### DATASET EXTRACT
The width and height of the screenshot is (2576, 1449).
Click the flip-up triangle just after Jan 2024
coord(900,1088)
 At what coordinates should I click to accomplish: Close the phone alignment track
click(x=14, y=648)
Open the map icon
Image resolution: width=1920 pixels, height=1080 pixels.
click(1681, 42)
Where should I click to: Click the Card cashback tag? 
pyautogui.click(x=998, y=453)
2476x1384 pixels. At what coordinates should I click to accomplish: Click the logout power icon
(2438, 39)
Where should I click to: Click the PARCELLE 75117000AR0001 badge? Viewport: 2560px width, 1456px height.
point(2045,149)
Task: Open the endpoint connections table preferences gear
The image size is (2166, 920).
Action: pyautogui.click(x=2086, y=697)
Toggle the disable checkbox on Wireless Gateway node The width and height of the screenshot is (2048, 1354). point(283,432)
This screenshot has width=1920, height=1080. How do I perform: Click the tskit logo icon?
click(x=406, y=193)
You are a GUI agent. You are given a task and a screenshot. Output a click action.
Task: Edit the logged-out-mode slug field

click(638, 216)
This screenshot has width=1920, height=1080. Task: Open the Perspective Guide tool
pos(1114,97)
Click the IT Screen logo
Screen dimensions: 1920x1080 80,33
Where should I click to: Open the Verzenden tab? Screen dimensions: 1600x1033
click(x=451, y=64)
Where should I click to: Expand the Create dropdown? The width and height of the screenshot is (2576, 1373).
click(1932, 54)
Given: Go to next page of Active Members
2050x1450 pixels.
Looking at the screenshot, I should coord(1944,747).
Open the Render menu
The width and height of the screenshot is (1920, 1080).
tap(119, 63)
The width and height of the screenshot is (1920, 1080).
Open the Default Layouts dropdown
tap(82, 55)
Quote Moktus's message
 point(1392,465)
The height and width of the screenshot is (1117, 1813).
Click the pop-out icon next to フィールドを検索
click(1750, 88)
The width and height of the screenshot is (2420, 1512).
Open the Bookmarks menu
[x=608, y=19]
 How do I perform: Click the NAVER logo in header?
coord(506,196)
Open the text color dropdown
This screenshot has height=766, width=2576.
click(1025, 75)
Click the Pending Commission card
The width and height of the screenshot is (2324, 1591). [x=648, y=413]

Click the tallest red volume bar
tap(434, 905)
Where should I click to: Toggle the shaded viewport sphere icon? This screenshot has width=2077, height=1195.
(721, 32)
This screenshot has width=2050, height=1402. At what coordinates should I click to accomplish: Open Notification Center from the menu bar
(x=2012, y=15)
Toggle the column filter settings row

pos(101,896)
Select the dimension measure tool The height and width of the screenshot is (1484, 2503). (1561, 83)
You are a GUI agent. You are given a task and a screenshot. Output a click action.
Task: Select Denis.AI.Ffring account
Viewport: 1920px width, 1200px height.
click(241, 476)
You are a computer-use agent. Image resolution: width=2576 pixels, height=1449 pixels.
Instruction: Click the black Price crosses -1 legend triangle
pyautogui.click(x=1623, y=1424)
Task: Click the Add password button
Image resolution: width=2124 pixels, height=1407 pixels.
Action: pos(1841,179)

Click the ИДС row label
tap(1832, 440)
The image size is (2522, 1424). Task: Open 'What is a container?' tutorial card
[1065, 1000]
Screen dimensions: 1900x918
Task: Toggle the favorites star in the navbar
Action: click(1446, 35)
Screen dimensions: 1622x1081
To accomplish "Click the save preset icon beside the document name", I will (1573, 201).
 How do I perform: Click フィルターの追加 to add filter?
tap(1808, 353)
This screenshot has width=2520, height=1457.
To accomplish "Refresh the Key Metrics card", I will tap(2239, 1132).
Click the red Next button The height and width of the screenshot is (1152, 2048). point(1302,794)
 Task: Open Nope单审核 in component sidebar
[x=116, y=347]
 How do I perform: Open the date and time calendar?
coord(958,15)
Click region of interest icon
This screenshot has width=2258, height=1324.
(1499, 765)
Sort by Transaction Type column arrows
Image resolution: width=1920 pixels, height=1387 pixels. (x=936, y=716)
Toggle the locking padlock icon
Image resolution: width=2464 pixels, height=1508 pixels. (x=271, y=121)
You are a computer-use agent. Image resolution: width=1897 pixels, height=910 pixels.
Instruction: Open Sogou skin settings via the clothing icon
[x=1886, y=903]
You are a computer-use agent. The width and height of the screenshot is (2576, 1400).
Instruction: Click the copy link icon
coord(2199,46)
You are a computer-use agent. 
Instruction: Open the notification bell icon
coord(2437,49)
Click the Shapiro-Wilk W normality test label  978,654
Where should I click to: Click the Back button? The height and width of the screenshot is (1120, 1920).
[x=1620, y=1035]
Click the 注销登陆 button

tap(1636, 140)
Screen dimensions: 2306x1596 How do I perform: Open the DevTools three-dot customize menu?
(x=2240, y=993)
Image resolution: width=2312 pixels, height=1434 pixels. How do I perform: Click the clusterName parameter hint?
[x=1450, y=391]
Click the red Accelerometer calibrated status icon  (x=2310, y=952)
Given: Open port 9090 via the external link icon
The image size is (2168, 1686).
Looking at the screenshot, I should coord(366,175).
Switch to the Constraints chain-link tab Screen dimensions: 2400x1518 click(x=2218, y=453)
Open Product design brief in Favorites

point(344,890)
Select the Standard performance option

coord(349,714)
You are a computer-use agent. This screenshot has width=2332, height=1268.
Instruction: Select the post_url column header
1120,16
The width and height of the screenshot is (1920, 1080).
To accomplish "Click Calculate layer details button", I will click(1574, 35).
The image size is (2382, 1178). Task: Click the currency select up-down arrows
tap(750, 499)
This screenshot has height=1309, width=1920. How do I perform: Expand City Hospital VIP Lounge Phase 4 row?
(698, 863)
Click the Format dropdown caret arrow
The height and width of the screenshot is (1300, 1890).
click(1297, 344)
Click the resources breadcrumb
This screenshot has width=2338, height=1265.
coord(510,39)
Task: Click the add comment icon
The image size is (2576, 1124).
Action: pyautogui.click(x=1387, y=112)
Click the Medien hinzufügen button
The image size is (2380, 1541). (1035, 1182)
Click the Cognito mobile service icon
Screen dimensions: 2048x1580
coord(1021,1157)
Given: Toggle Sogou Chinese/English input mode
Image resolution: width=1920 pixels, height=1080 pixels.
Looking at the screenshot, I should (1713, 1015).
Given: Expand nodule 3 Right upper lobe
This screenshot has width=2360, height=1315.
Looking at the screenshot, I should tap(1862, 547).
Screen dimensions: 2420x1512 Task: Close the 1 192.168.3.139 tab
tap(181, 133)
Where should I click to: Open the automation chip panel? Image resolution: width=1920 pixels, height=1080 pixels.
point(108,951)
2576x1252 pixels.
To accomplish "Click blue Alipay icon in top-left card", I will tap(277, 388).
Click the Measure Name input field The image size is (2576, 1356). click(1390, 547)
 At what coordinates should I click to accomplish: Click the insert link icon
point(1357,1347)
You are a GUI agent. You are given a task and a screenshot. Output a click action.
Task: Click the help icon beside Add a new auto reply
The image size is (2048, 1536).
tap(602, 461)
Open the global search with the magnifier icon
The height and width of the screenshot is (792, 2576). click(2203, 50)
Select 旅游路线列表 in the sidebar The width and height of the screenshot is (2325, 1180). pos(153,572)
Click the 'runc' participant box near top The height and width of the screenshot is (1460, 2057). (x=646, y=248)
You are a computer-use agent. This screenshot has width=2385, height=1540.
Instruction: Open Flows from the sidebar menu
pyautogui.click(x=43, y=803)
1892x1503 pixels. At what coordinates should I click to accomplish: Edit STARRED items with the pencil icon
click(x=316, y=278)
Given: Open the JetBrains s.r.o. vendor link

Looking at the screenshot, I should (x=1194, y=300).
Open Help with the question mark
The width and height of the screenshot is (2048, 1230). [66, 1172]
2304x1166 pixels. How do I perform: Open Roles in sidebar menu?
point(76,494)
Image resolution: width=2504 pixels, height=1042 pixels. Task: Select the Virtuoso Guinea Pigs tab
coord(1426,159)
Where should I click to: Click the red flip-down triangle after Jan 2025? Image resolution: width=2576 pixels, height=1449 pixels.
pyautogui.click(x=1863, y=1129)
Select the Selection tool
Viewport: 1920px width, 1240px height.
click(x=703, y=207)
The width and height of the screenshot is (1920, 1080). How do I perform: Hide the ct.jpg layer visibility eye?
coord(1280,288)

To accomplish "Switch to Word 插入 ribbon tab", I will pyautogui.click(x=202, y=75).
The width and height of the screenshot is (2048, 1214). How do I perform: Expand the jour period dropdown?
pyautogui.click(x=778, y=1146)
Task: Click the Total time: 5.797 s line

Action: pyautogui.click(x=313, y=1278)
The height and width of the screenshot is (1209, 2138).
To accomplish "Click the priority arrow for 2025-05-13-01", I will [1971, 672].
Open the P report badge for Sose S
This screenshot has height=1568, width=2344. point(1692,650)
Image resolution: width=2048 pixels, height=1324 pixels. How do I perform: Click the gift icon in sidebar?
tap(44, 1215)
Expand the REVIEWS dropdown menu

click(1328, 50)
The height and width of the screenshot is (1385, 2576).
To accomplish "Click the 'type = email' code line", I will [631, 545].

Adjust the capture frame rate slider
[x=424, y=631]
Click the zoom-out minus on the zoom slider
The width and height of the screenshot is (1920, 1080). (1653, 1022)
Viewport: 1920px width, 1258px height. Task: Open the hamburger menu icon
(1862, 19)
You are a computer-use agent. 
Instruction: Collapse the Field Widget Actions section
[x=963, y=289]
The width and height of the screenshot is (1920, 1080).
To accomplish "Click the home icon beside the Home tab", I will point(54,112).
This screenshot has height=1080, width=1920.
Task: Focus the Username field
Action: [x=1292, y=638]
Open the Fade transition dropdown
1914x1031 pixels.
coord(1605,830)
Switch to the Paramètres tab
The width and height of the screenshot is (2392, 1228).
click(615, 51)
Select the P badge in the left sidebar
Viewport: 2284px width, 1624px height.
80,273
######
■ **TASK OBJECTIVE**
Give only the lines from the one holding "How do I perform: Click the NAVER" through the one holding "Click the red Next", each restated exactly as it appears above.

■ **EXERCISE RESPONSE**
 How do I perform: Click the NAVER logo in header?
coord(506,196)
Open the text color dropdown
This screenshot has height=766, width=2576.
click(1025, 75)
Click the Pending Commission card
The width and height of the screenshot is (2324, 1591). [x=648, y=413]

Click the tallest red volume bar
tap(434, 905)
Where should I click to: Toggle the shaded viewport sphere icon? This screenshot has width=2077, height=1195.
(721, 32)
This screenshot has width=2050, height=1402. At what coordinates should I click to accomplish: Open Notification Center from the menu bar
(x=2012, y=15)
Toggle the column filter settings row

pos(101,896)
Select the dimension measure tool The height and width of the screenshot is (1484, 2503). (1561, 83)
You are a GUI agent. You are given a task and a screenshot. Output a click action.
Task: Select Denis.AI.Ffring account
Viewport: 1920px width, 1200px height.
click(241, 476)
You are a computer-use agent. Image resolution: width=2576 pixels, height=1449 pixels.
Instruction: Click the black Price crosses -1 legend triangle
pyautogui.click(x=1623, y=1424)
Task: Click the Add password button
Image resolution: width=2124 pixels, height=1407 pixels.
Action: pos(1841,179)

Click the ИДС row label
tap(1832, 440)
The image size is (2522, 1424). Task: Open 'What is a container?' tutorial card
[1065, 1000]
Screen dimensions: 1900x918
Task: Toggle the favorites star in the navbar
Action: click(1446, 35)
Screen dimensions: 1622x1081
To accomplish "Click the save preset icon beside the document name", I will (1573, 201).
 How do I perform: Click フィルターの追加 to add filter?
tap(1808, 353)
This screenshot has width=2520, height=1457.
To accomplish "Refresh the Key Metrics card", I will tap(2239, 1132).
Click the red Next button The height and width of the screenshot is (1152, 2048). point(1302,794)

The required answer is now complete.